(Data excerpts)

------------------------------------------------

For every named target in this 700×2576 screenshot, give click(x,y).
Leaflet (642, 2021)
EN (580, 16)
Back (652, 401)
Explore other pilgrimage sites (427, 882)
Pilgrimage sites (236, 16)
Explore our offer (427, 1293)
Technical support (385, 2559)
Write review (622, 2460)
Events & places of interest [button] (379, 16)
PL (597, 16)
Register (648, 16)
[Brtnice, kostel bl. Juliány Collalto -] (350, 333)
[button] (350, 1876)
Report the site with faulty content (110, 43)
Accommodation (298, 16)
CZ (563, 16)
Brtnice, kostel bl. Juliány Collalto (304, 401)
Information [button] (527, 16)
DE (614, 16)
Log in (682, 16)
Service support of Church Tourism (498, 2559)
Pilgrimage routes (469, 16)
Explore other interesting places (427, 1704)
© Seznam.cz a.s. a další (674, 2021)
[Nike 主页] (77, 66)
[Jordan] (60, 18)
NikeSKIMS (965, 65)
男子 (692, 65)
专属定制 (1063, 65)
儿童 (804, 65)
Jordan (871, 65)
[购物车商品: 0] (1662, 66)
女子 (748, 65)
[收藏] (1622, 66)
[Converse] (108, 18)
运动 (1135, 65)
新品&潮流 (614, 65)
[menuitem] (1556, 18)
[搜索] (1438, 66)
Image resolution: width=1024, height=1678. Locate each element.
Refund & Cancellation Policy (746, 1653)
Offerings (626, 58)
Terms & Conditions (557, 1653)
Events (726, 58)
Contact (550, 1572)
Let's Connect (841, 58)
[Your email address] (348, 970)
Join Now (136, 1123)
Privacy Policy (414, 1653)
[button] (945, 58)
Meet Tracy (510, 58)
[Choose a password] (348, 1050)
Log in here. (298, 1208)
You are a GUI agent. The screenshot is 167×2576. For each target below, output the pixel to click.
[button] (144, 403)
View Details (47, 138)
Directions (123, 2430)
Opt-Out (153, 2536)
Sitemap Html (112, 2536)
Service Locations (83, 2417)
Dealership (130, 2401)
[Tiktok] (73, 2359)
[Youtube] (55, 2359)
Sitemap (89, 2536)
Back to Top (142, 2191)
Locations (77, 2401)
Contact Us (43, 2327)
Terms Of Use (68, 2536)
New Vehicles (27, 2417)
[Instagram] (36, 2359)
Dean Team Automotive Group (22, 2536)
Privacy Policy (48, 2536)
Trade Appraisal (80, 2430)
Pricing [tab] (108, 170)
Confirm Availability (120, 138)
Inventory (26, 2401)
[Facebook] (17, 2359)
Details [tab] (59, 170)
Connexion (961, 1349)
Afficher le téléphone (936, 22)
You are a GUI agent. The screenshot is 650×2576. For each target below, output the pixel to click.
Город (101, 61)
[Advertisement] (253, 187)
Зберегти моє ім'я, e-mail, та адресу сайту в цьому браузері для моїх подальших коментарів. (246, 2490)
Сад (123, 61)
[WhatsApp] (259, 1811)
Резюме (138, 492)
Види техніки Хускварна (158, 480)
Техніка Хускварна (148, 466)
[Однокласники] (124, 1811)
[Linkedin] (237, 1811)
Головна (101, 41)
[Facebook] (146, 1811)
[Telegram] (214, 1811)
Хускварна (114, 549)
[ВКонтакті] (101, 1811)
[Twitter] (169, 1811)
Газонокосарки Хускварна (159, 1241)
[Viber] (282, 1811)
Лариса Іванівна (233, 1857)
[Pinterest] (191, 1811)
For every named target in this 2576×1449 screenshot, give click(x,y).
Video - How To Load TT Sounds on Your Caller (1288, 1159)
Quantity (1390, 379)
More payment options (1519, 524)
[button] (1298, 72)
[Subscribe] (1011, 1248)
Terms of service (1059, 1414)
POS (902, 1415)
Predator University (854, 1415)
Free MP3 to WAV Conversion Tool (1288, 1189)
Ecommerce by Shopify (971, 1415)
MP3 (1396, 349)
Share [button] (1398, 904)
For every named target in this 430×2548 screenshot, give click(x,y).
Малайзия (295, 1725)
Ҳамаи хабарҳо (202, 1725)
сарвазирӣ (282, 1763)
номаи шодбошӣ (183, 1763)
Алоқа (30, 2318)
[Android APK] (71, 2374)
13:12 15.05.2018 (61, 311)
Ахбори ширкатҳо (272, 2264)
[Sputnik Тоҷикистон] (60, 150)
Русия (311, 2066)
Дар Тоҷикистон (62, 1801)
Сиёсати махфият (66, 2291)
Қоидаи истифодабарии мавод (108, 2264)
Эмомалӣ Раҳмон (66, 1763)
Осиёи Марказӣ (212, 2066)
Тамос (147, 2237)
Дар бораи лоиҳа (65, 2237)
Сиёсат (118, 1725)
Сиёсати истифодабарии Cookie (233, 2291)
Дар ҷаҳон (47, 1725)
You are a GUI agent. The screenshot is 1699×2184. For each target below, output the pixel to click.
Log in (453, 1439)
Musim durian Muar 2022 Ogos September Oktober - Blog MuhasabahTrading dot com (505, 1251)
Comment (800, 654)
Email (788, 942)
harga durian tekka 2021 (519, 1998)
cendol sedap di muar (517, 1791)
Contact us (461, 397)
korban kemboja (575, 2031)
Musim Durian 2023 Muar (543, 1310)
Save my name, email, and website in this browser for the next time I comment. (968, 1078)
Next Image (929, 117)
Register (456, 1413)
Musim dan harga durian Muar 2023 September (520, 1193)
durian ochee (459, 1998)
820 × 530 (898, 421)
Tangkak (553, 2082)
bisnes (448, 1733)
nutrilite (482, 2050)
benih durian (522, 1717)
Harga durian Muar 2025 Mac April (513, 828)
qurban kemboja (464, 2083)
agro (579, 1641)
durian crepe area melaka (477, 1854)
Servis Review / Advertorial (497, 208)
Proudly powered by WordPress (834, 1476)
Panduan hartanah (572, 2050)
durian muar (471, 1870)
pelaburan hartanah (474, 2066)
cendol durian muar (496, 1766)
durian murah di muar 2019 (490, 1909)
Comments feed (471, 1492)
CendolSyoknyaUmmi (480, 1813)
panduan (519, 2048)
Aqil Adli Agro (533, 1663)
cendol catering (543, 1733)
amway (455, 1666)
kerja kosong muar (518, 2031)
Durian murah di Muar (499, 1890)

------------------------------------------------

**WHAT TO DO:**
An exact transcription of the entries is needed, complete to the final line.

**TASK OUTPUT:**
For every named target in this 700×2576 screenshot, give click(x,y).
Leaflet (642, 2021)
EN (580, 16)
Back (652, 401)
Explore other pilgrimage sites (427, 882)
Pilgrimage sites (236, 16)
Explore our offer (427, 1293)
Technical support (385, 2559)
Write review (622, 2460)
Events & places of interest [button] (379, 16)
PL (597, 16)
Register (648, 16)
[Brtnice, kostel bl. Juliány Collalto -] (350, 333)
[button] (350, 1876)
Report the site with faulty content (110, 43)
Accommodation (298, 16)
CZ (563, 16)
Brtnice, kostel bl. Juliány Collalto (304, 401)
Information [button] (527, 16)
DE (614, 16)
Log in (682, 16)
Service support of Church Tourism (498, 2559)
Pilgrimage routes (469, 16)
Explore other interesting places (427, 1704)
© Seznam.cz a.s. a další (674, 2021)
[Nike 主页] (77, 66)
[Jordan] (60, 18)
NikeSKIMS (965, 65)
男子 (692, 65)
专属定制 (1063, 65)
儿童 (804, 65)
Jordan (871, 65)
[购物车商品: 0] (1662, 66)
女子 (748, 65)
[收藏] (1622, 66)
[Converse] (108, 18)
运动 (1135, 65)
新品&潮流 (614, 65)
[menuitem] (1556, 18)
[搜索] (1438, 66)
Image resolution: width=1024, height=1678. Locate each element.
Refund & Cancellation Policy (746, 1653)
Offerings (626, 58)
Terms & Conditions (557, 1653)
Events (726, 58)
Contact (550, 1572)
Let's Connect (841, 58)
[Your email address] (348, 970)
Join Now (136, 1123)
Privacy Policy (414, 1653)
[button] (945, 58)
Meet Tracy (510, 58)
[Choose a password] (348, 1050)
Log in here. (298, 1208)
You are a GUI agent. The screenshot is 167×2576. For each target below, output the pixel to click.
[button] (144, 403)
View Details (47, 138)
Directions (123, 2430)
Opt-Out (153, 2536)
Sitemap Html (112, 2536)
Service Locations (83, 2417)
Dealership (130, 2401)
[Tiktok] (73, 2359)
[Youtube] (55, 2359)
Sitemap (89, 2536)
Back to Top (142, 2191)
Locations (77, 2401)
Contact Us (43, 2327)
Terms Of Use (68, 2536)
New Vehicles (27, 2417)
[Instagram] (36, 2359)
Dean Team Automotive Group (22, 2536)
Privacy Policy (48, 2536)
Trade Appraisal (80, 2430)
Pricing [tab] (108, 170)
Confirm Availability (120, 138)
Inventory (26, 2401)
[Facebook] (17, 2359)
Details [tab] (59, 170)
Connexion (961, 1349)
Afficher le téléphone (936, 22)
You are a GUI agent. The screenshot is 650×2576. For each target below, output the pixel to click.
Город (101, 61)
[Advertisement] (253, 187)
Зберегти моє ім'я, e-mail, та адресу сайту в цьому браузері для моїх подальших коментарів. (246, 2490)
Сад (123, 61)
[WhatsApp] (259, 1811)
Резюме (138, 492)
Види техніки Хускварна (158, 480)
Техніка Хускварна (148, 466)
[Однокласники] (124, 1811)
[Linkedin] (237, 1811)
Головна (101, 41)
[Facebook] (146, 1811)
[Telegram] (214, 1811)
Хускварна (114, 549)
[ВКонтакті] (101, 1811)
[Twitter] (169, 1811)
Газонокосарки Хускварна (159, 1241)
[Viber] (282, 1811)
Лариса Іванівна (233, 1857)
[Pinterest] (191, 1811)
For every named target in this 2576×1449 screenshot, give click(x,y).
Video - How To Load TT Sounds on Your Caller (1288, 1159)
Quantity (1390, 379)
More payment options (1519, 524)
[button] (1298, 72)
[Subscribe] (1011, 1248)
Terms of service (1059, 1414)
POS (902, 1415)
Predator University (854, 1415)
Free MP3 to WAV Conversion Tool (1288, 1189)
Ecommerce by Shopify (971, 1415)
MP3 (1396, 349)
Share [button] (1398, 904)
For every named target in this 430×2548 screenshot, give click(x,y).
Малайзия (295, 1725)
Ҳамаи хабарҳо (202, 1725)
сарвазирӣ (282, 1763)
номаи шодбошӣ (183, 1763)
Алоқа (30, 2318)
[Android APK] (71, 2374)
13:12 15.05.2018 (61, 311)
Ахбори ширкатҳо (272, 2264)
[Sputnik Тоҷикистон] (60, 150)
Русия (311, 2066)
Дар Тоҷикистон (62, 1801)
Сиёсати махфият (66, 2291)
Қоидаи истифодабарии мавод (108, 2264)
Эмомалӣ Раҳмон (66, 1763)
Осиёи Марказӣ (212, 2066)
Тамос (147, 2237)
Дар бораи лоиҳа (65, 2237)
Сиёсат (118, 1725)
Сиёсати истифодабарии Cookie (233, 2291)
Дар ҷаҳон (47, 1725)
You are a GUI agent. The screenshot is 1699×2184. For each target below, output the pixel to click.
Log in (453, 1439)
Musim durian Muar 2022 Ogos September Oktober - Blog MuhasabahTrading dot com (505, 1251)
Comment (800, 654)
Email (788, 942)
harga durian tekka 2021 (519, 1998)
cendol sedap di muar (517, 1791)
Contact us (461, 397)
korban kemboja (575, 2031)
Musim Durian 2023 Muar (543, 1310)
Save my name, email, and website in this browser for the next time I comment. (968, 1078)
Next Image (929, 117)
Register (456, 1413)
Musim dan harga durian Muar 2023 September (520, 1193)
durian ochee (459, 1998)
820 × 530 (898, 421)
Tangkak (553, 2082)
bisnes (448, 1733)
nutrilite (482, 2050)
benih durian (522, 1717)
Harga durian Muar 2025 Mac April (513, 828)
qurban kemboja (464, 2083)
agro (579, 1641)
durian crepe area melaka (477, 1854)
Servis Review / Advertorial (497, 208)
Proudly powered by WordPress (834, 1476)
Panduan hartanah (572, 2050)
durian muar (471, 1870)
pelaburan hartanah (474, 2066)
cendol durian muar (496, 1766)
durian murah di muar 2019 (490, 1909)
Comments feed (471, 1492)
CendolSyoknyaUmmi (480, 1813)
panduan (519, 2048)
Aqil Adli Agro (533, 1663)
cendol catering (543, 1733)
amway (455, 1666)
kerja kosong muar (518, 2031)
Durian murah di Muar (499, 1890)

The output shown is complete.